If, then, all possibility of agreement is destroyed by Mr. Redmond, or more probably by Mr. Devlin, how can we blame the people of North-East Ulster if they are ten times more alarmed by the prospect of Dublin rule than they were before, and ten times more willing to go to the last extreme to avoid it ? And how shall we be able to blame

the Unionists who support them in their struggle when the Government have in effect first told them that they recognize Ulster's right to stand out, at any rate tem- porarily, and then, on reflection, or rather at the bidding of the extremists, refuse ? Can a state of things more alarming for the Ulstermen be imagined ? Could anything have been done more likely to make them dread Home Rule? This view is so obvious that on the whole it fills us with optimism. We cannot believe that a body of men so able as the Cabinet have not been capable of seeing the tremendous danger which would flow from first admitting in spirit, if not in words, Ulster's case for exclusion and then refusing it. Even if the Unionist leaders were foolish enough to let themselves be guided by their extremists and refuse an agreement to avoid civil war, the Government could not be excused.

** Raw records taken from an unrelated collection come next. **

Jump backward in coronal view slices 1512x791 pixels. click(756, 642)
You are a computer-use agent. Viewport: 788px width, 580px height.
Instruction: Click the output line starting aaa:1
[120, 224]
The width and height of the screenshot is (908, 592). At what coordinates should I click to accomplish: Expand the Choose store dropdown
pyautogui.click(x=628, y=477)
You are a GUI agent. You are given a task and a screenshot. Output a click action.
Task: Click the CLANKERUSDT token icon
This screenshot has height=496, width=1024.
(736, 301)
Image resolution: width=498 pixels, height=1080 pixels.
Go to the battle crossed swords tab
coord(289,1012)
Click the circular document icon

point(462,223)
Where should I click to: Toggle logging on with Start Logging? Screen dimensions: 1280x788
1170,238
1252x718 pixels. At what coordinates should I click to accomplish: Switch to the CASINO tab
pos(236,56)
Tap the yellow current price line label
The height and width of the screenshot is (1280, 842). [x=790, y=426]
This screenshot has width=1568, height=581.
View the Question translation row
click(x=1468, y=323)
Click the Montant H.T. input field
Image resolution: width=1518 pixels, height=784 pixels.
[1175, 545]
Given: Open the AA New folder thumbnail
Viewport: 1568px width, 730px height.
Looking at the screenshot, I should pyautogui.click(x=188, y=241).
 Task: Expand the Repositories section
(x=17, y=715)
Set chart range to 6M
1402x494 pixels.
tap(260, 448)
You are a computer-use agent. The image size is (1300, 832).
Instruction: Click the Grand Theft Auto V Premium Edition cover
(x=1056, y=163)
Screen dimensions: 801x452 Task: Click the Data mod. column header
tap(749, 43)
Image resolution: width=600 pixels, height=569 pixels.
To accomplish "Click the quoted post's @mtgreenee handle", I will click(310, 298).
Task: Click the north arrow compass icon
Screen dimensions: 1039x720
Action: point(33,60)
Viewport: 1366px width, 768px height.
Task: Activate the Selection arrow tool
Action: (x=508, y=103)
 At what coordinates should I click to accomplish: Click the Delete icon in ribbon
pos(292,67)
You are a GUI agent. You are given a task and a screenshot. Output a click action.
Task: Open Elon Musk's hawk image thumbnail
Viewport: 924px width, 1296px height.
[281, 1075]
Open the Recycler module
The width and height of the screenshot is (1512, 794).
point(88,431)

After all, it is Govern- ments that govern or misgovern, and provoke or do not provoke, civil war, and no Government could really excuse itself on such a punctilio as : " We are obliged to shed blood because those naughty Unionist leaders were uncivil to us and would not play the game properly." You can mow men down with machine guns because you think it right to do so or because they have dared to resist what you considered a good policy for the country, but you cannot mow them down because in your opinion your political opponents did not behave prettily or because they would not do this or that which you wanted them to do. In the last resort the exclusion of Ulster is either right or wrong, good policy or bad policy, and if it is bad policy it cannot be adopted merely to score off the Unionists. But though this is a fundamental fact, we are quite certain that the Unionist leaders ought to do and will do everything possible to make it easier. not harder, for the Government to avoid civil war. Unionists feel, of course, that the proper solution is a Referendum or a general election, but they are not going because of that to abandon the attempt to prevent civil war. If they cannot avoid civil war in any other way they will avoid it by consenting to a Bill providing for the exclusion of homogeneous North-East Ulster.